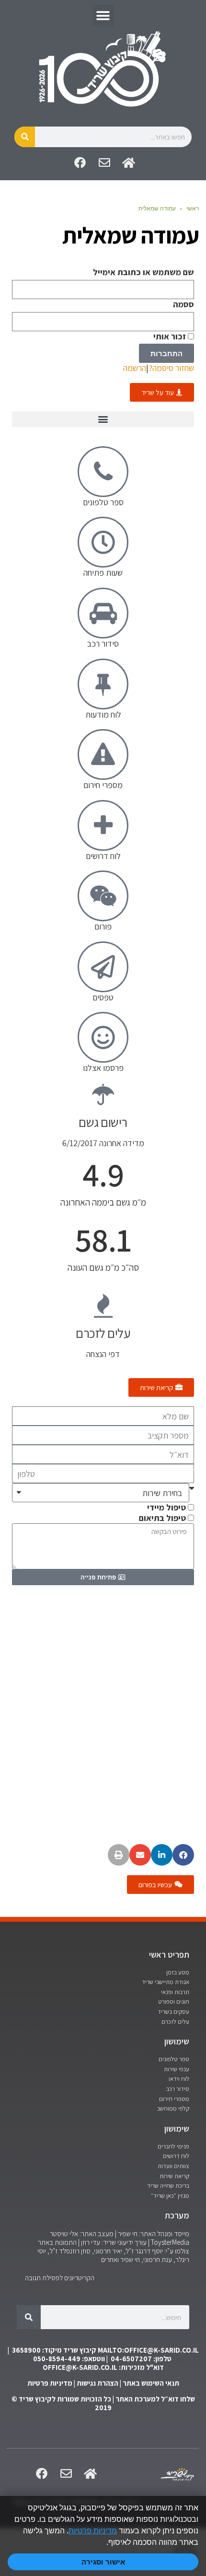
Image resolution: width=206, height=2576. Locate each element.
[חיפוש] (24, 137)
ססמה (183, 304)
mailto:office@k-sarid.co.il (148, 2350)
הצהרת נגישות (97, 2383)
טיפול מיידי (166, 1507)
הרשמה (134, 368)
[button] (103, 15)
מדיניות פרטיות (49, 2383)
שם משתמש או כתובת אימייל (143, 272)
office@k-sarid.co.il (80, 2367)
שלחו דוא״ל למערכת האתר (155, 2398)
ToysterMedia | (168, 2242)
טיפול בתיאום (162, 1517)
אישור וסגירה (103, 2561)
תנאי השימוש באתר (151, 2383)
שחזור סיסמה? (171, 368)
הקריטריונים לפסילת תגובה (59, 2277)
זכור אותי (170, 336)
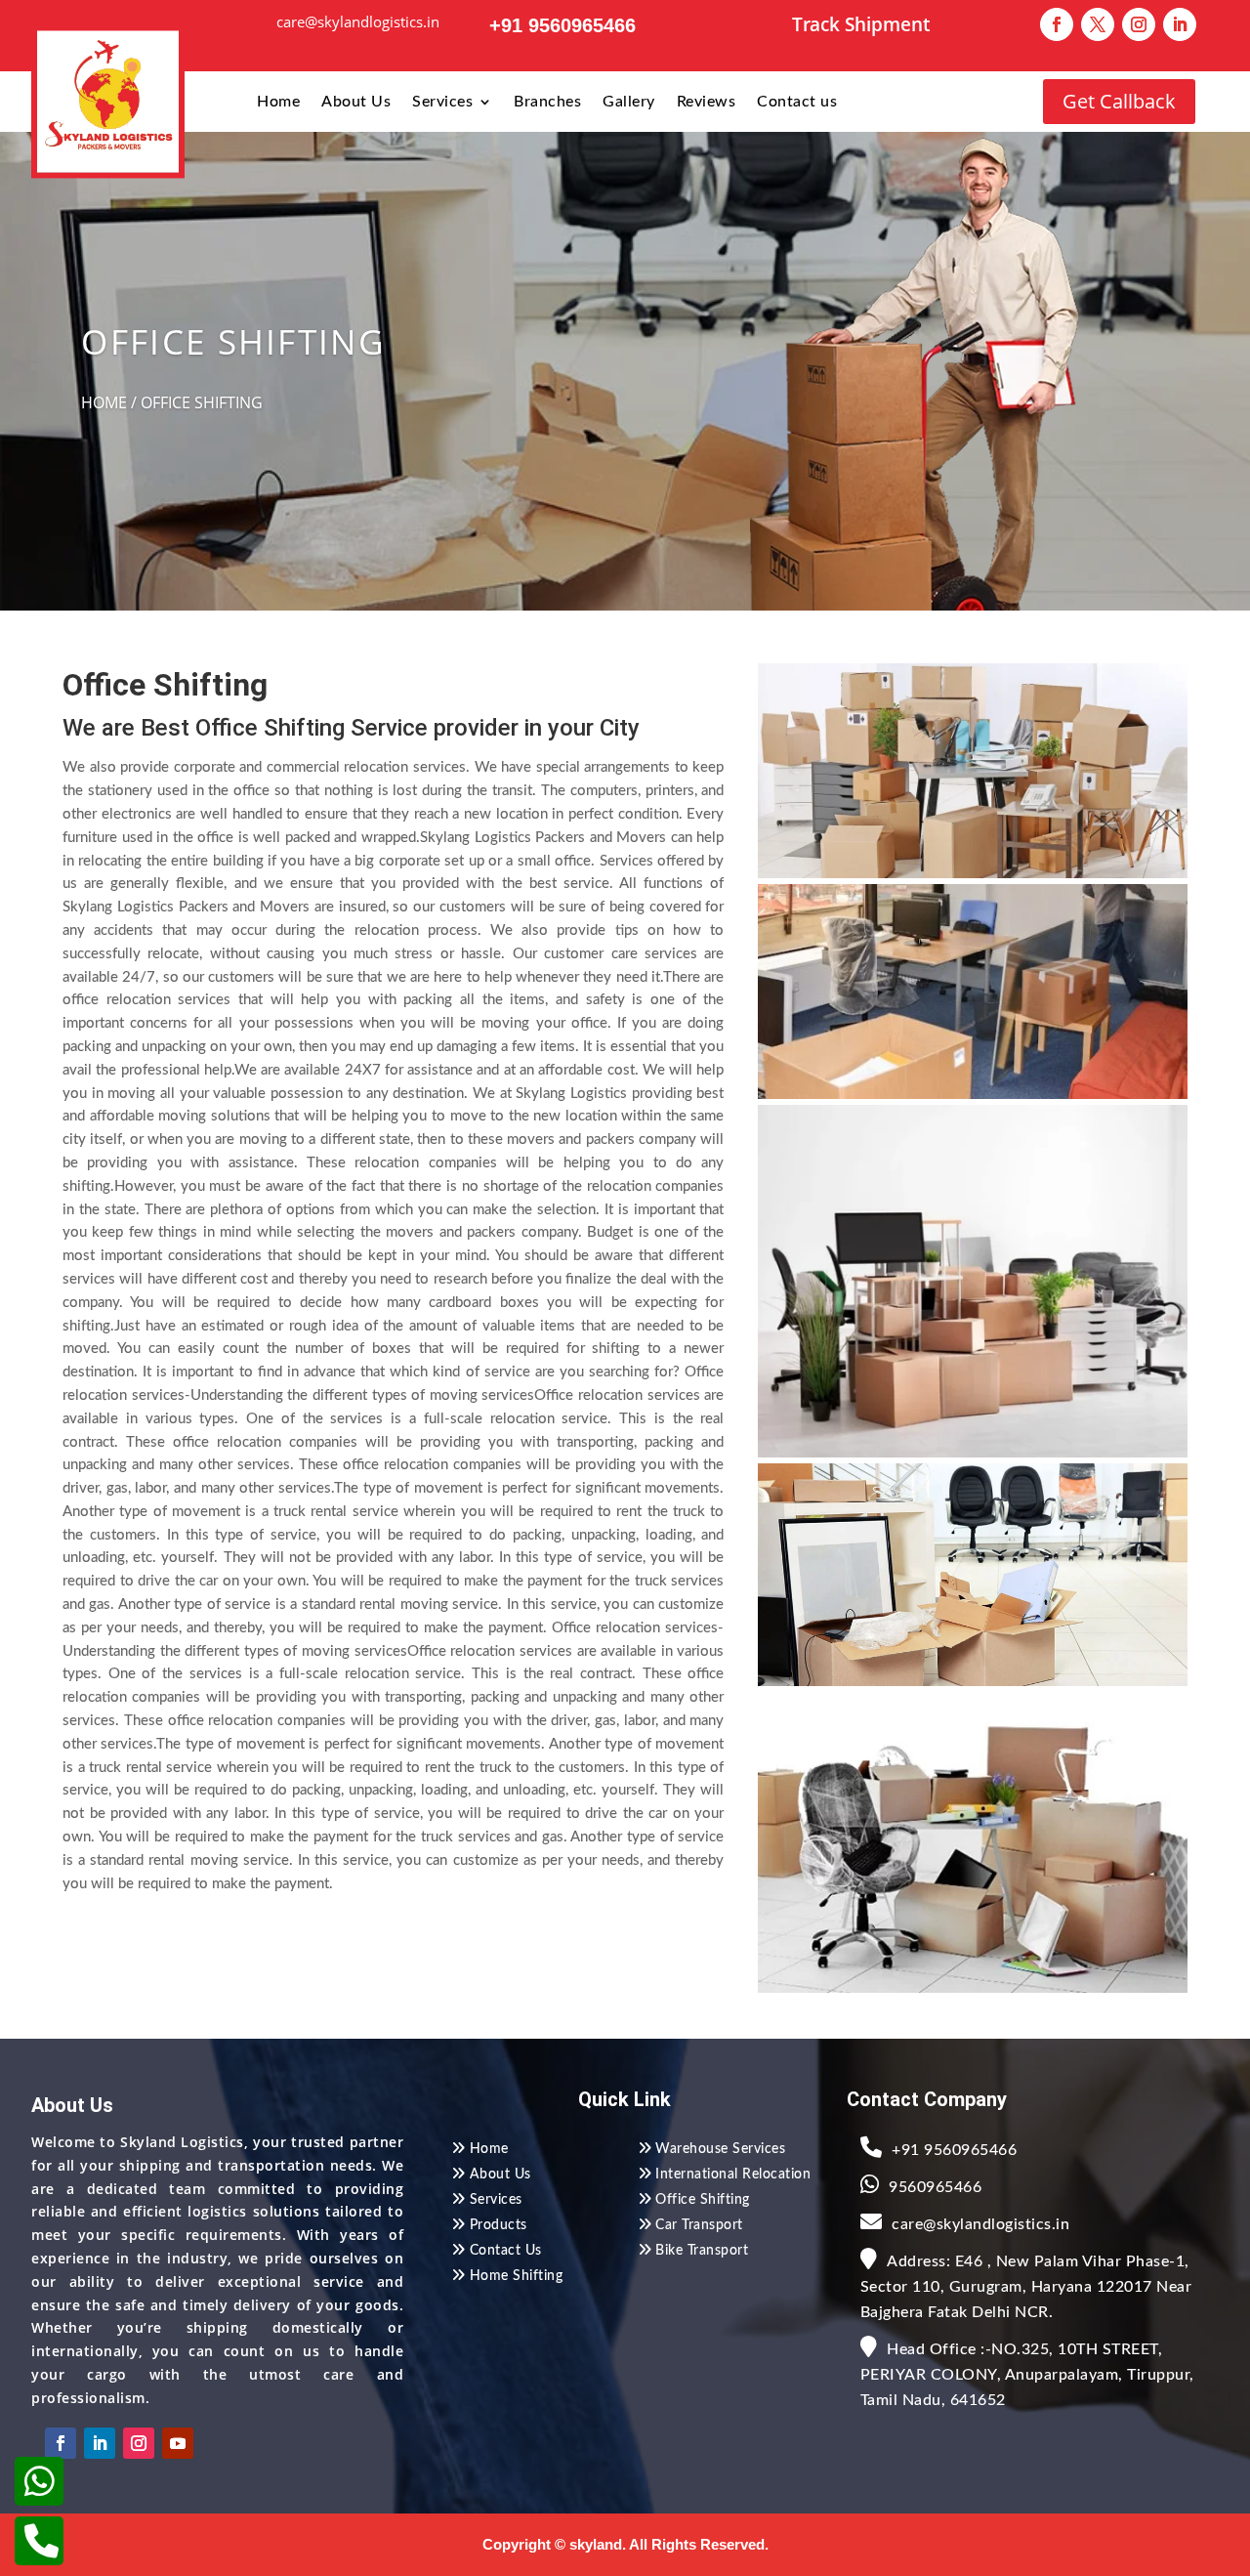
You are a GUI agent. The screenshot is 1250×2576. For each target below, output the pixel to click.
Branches (547, 102)
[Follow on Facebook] (1056, 24)
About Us (356, 102)
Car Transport (699, 2225)
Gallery (629, 102)
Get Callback (1119, 101)
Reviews (706, 102)
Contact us (797, 102)
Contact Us (506, 2251)
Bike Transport (701, 2251)
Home (278, 102)
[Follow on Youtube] (177, 2443)
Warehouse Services (720, 2149)
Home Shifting (516, 2276)
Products (498, 2225)
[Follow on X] (1097, 24)
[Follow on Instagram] (1138, 24)
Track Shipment (861, 24)
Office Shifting (702, 2200)
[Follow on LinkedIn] (1179, 24)
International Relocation (733, 2174)
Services (442, 102)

PROBLEM DESCRIPTION: Exact copies of the line containing "About Us (356, 102)" and of every line after it through the end of the entries are all that should be output.

ANSWER:
About Us (356, 102)
Car Transport (699, 2225)
Gallery (629, 102)
Get Callback (1119, 101)
Reviews (706, 102)
Contact us (797, 102)
Contact Us (506, 2251)
Bike Transport (701, 2251)
Home (278, 102)
[Follow on Youtube] (177, 2443)
Warehouse Services (720, 2149)
Home Shifting (516, 2276)
Products (498, 2225)
[Follow on X] (1097, 24)
[Follow on Instagram] (1138, 24)
Track Shipment (861, 24)
Office Shifting (702, 2200)
[Follow on LinkedIn] (1179, 24)
International Relocation (733, 2174)
Services (442, 102)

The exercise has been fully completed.